The 21st century saw the development of "collaborative lecture theatres", originally at the University of Queensland in 2009, with shallower-raked tiers and seating that could be turned to form small groups of student for collaborative work or to face the front for traditional lectures. These collaborative lecture theatres typically have between 100 and 200 seats. Above this size range, the early 21st century also saw the construction of "mega lecture theatres", with a variety of designs besides the traditional tiered theatre. The 630-seat mega theatre at Oregon State University is completely circular, with a raised stage for the lecturer in the centre and individual seats with writing tablets rather than desks, while the 1000-seat Klarman Hall at Harvard Business School is an auditorium, but again with individual seats and no desks. Such mega lecture theatres are designed for students to listen to the lecturer's exposition rather than to take copious notes, and the smaller writing tablets make use of laptops difficult compared to the larger desks in more traditional lecture theatres.

==Types==

Lecture theatres come in various types, suiting different pedagogies and space restrictions. These include:

- Tiered lecture theatre: the traditional lecture theatre, with rows of tiered seats enabling the speaker and screens or boards to be seen by large numbers of people.
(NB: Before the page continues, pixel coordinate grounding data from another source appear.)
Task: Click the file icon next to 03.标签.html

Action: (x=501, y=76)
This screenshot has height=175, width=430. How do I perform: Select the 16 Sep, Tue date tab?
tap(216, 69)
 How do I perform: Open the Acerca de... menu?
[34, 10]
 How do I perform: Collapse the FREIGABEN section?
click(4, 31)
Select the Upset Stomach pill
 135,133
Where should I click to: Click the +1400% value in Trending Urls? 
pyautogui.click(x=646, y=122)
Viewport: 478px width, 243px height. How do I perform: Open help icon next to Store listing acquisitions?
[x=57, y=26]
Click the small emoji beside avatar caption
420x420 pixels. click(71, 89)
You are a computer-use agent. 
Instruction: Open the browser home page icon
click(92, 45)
- Anatomical theatre or demonstration theatre: steep-tiered and designed to allow views of the dissection table or demonstration bench. Example: the Royal Institution Lecture Theatre.

- Flat lecture theatre: a flat room with a fixed lecture arrangement, distinguishing it from reconfigurable teaching rooms. Generally smaller than tiered lecture theatres; below a capacity of 50 such rooms are not normally called lecture theatres although they can be at some institutions. Example: the Gillis lecture theatre at Balliol College, Oxford.
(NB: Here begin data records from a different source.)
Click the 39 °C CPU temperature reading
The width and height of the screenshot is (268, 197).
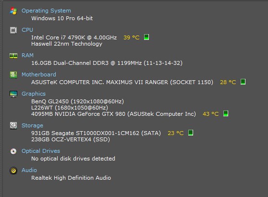[x=132, y=37]
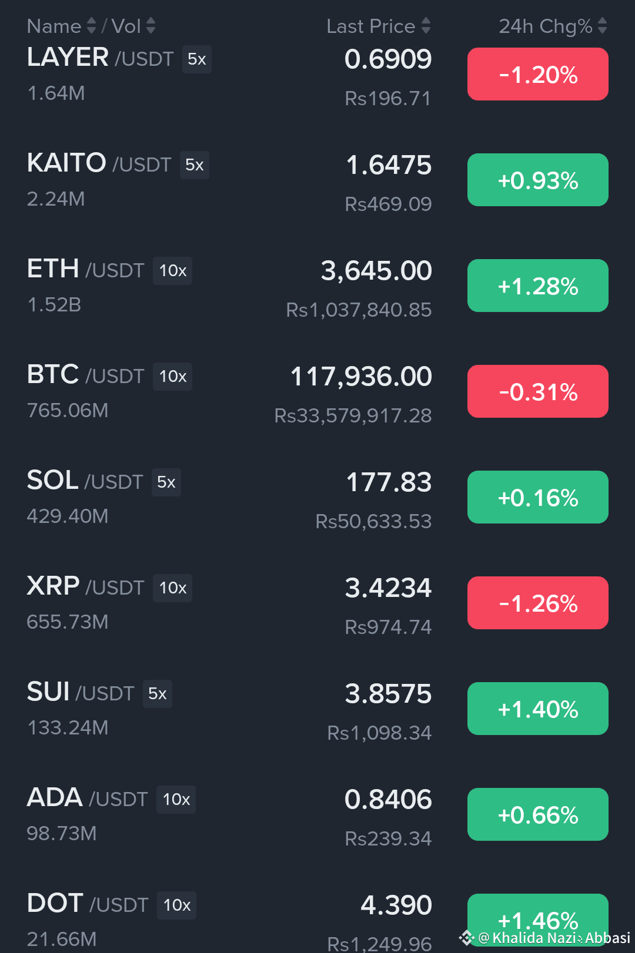The width and height of the screenshot is (635, 953).
Task: Click the Name column header
Action: tap(54, 26)
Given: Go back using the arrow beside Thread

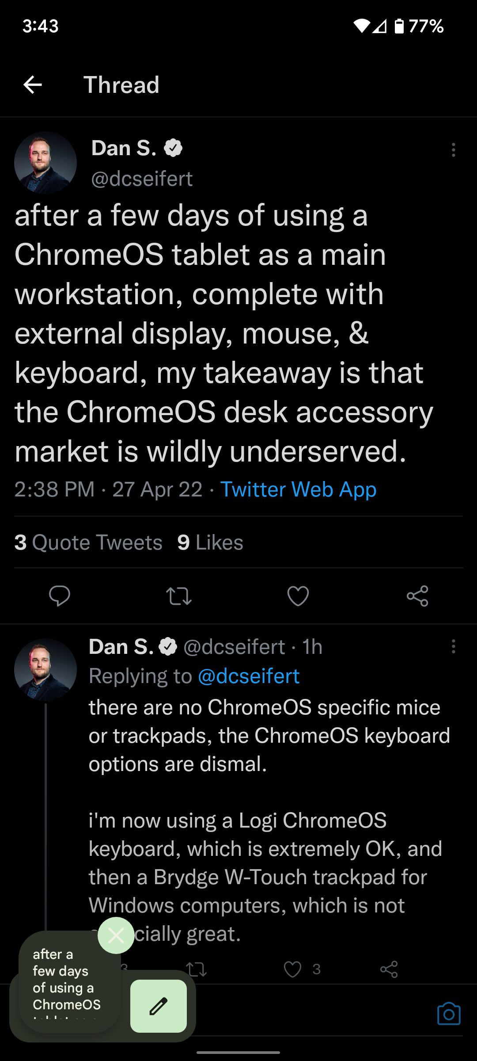Looking at the screenshot, I should (x=33, y=85).
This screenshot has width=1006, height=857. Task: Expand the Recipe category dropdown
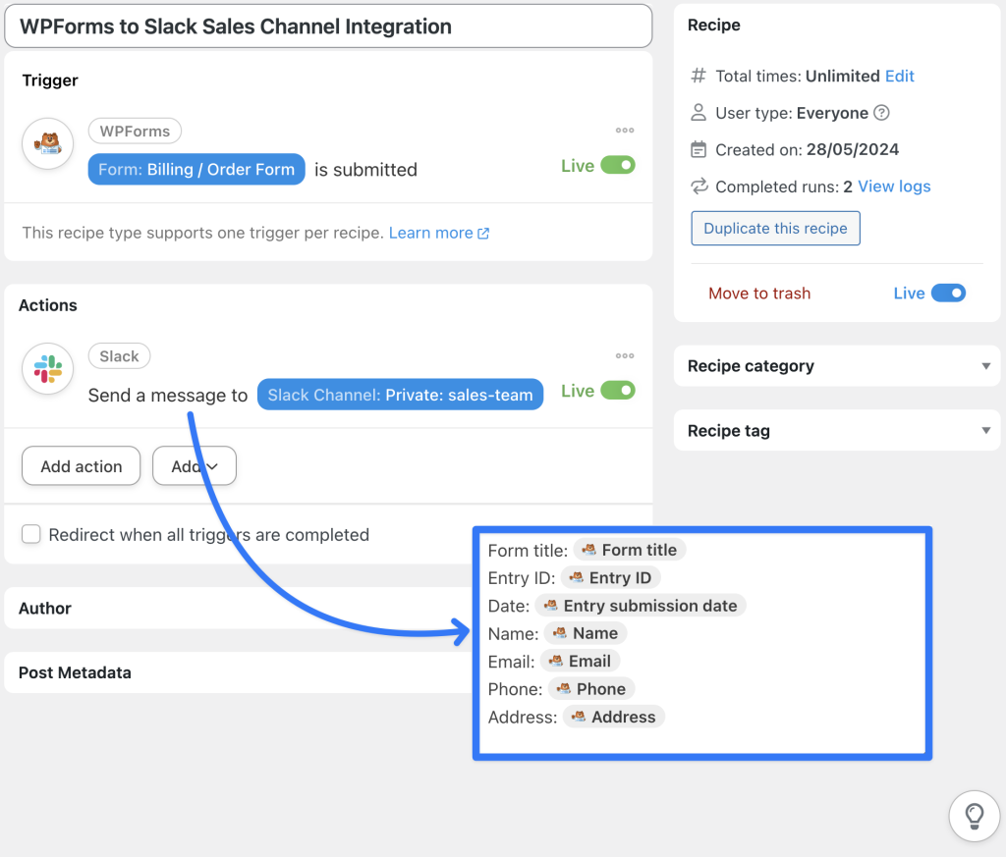click(985, 365)
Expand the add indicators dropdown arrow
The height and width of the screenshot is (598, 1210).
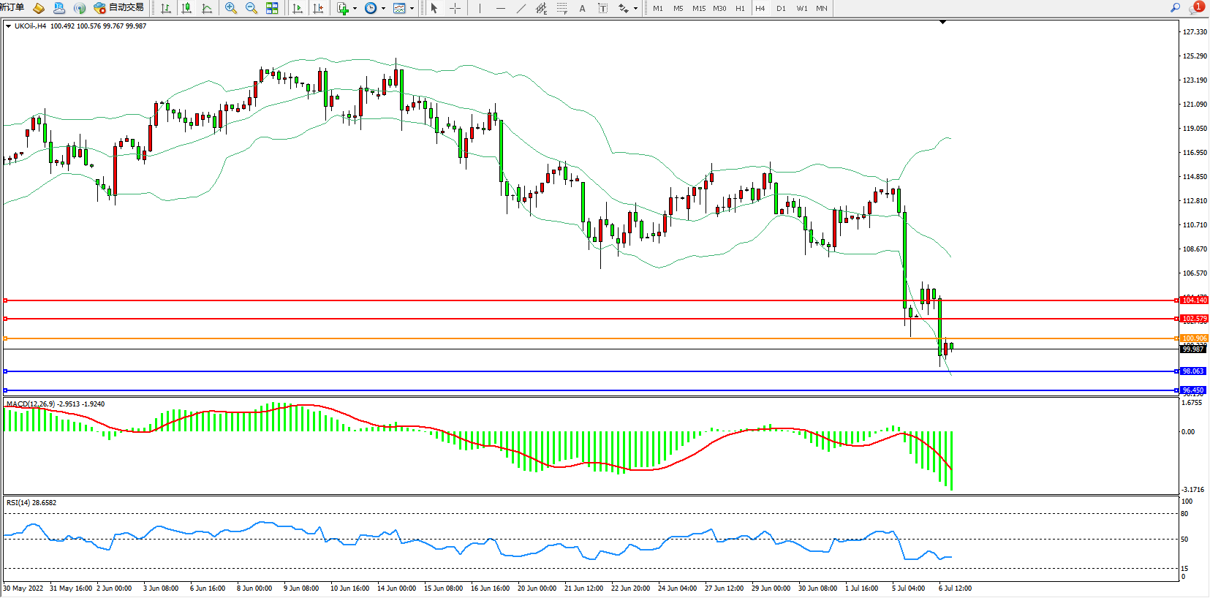(x=355, y=9)
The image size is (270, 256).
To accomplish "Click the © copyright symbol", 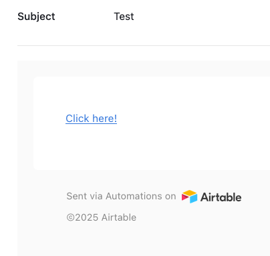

- Harvard-style or horseshoe lecture theatre: U-shaped arrangement of seats on shallow tiers, designed to promote interaction between students and the lecturer. Example: the UCL School of Management lecture theatre on level 50 of One Canada Square.

- Retractable lecture theatre: a flat room that can be converted to a tiered lecture theatre by deploying retractable seating, allowing for a variety of uses. Example: the Fonteyn Ballroom in Dunelm House at Durham University.

- Collaborative lecture theatre: a lecture theatre with a shallow tiers designed so that seats can be turned to form collaborative booths for group work or forwards for use as a normal lecture theatre. Example: three lecture theatres in the Roger Stevens building at the University of Leeds.

- In-the-round lecture theatre: a circular arrangement with the lecturer in the centre, similar to a theatre-in-the-round. Examples include the lecture theatre of the Sloane Robinson building at the University of Bristol and lecture theatres at the University of California, Riverside and Oregon State University.

==Technology==

The original conception of lecture theatres was as spaces for listening to a speaker talk or for viewing a scientific demonstration. The first introduction of technology was writing boards – originally chalk boards but now normally whiteboards. This was supplemented with projectors – originally slide projectors and now normally digital projectors attached to a computer. Computer systems control the audio-visual technology and may also give control of the lighting level in the room. Microphones and speakers are commonly used in larger lecture theatres to ensure the speaker can be heard.

Lecture capture technology allows for lectures to be recorded and watched later, or to be attended virtually when linked with a video conferencing system. Networking of lecture theatres can allow a lecture to be shown in multiple rooms.